DBI::dbReadTable(db$connection, db_result$table_name) %.>%
  str(.)
#> 'data.frame':    3 obs. of  2 variables:
#>  $ id  : chr  "a" "b" "c"
#>  $ date: Date, format: "2019-01-12" "2019-02-21" ...

DBI::dbDisconnect(raw_connection)
NompuK commented 5 years ago

Very good! Thanks again.

One question:

Is there a list to be found, which R functions are translated?

JohnMount commented 5 years ago

I haven't worked out a list yet, as very few functions are translated (I think mean -> avg is the main one). The conversions are intended to be per-database and user supplied (hence exposing the mapping structures in the database adaptors). dbplyr has a lot of these translations, but rquery does not.

JohnMount commented 5 years ago

I am now maintaining a list of the translations here. Thanks for your questions and patience.

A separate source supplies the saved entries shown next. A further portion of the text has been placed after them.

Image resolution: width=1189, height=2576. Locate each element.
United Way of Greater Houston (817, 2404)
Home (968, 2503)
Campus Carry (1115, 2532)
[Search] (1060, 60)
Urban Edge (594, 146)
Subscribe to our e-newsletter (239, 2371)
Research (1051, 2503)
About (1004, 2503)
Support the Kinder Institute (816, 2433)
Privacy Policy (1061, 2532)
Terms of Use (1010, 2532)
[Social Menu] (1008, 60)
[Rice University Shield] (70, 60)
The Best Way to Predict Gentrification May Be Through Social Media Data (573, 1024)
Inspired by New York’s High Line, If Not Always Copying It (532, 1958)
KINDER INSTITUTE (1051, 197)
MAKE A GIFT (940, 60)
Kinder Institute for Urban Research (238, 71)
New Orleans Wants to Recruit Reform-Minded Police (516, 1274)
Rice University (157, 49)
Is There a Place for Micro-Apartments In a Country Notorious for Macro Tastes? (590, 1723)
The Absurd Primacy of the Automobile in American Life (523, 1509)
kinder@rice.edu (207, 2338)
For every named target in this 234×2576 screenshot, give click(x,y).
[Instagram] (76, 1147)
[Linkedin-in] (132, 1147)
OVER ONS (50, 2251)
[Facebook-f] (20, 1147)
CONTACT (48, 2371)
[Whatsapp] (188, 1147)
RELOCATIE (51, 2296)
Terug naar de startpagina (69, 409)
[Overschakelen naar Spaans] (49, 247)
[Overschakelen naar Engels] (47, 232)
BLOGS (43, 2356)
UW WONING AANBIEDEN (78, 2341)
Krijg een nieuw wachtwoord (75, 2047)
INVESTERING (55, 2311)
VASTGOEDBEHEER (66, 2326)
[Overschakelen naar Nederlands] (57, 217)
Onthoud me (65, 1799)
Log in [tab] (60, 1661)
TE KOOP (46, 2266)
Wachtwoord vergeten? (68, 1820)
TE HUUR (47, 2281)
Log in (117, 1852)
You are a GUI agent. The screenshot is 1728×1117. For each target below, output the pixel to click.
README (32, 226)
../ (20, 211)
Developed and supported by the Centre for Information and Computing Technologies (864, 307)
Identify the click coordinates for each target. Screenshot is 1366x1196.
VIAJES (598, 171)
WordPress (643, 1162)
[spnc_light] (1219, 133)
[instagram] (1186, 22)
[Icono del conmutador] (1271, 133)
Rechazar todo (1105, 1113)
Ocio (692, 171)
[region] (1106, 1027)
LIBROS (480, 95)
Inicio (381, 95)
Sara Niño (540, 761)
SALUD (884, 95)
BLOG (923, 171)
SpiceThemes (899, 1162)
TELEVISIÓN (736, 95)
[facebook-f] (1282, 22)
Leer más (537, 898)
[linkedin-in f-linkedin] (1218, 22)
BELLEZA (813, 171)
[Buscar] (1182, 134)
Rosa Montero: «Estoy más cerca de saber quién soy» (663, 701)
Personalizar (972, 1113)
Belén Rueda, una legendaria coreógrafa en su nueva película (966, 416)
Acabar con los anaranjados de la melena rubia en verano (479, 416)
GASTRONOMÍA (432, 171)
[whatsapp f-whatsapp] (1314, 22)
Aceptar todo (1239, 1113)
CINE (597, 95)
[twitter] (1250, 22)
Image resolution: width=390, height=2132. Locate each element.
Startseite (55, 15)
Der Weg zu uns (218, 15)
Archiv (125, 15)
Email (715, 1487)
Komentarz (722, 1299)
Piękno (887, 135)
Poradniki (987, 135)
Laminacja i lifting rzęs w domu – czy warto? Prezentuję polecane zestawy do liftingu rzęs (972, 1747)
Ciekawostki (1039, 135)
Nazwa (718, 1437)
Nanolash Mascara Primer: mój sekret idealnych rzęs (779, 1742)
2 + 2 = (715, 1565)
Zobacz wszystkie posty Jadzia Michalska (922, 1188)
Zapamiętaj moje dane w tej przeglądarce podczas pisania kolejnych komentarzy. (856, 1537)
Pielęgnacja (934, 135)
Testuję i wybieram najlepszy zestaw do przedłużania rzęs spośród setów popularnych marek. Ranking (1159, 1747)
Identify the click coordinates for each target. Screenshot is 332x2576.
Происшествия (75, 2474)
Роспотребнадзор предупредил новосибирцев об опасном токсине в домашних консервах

NompuK commented 5 years ago

That's perfect. And helps me understand what rquery does.

Allow me to ask one more questions in regard to this: How can I do a DISTINCT(column1, column2, column3)-operation?

When I put it in select_rows() it ends up in the WHERE-statement and creats an error of course. In select_columns is definitly wrong. And in project() as well as sql_node() I don't know how to assign the result of one function to several columns.

JohnMount commented 5 years ago

rquery is based more on nested SQL than on high-power SQL operators (and there is no rquery notation that assigns to multiple columns). To get the effect you want we would use a project as follows.

library("rqdatatable")
iris %.>% project(., groupby = c("Petal.Length", "Petal.Width", "Species"), one = 1)

The assignment is currently needed as rquery doesn't yet support not creating a new column in a project (I'll add an issue on that). Then one would join this table or use it some other way.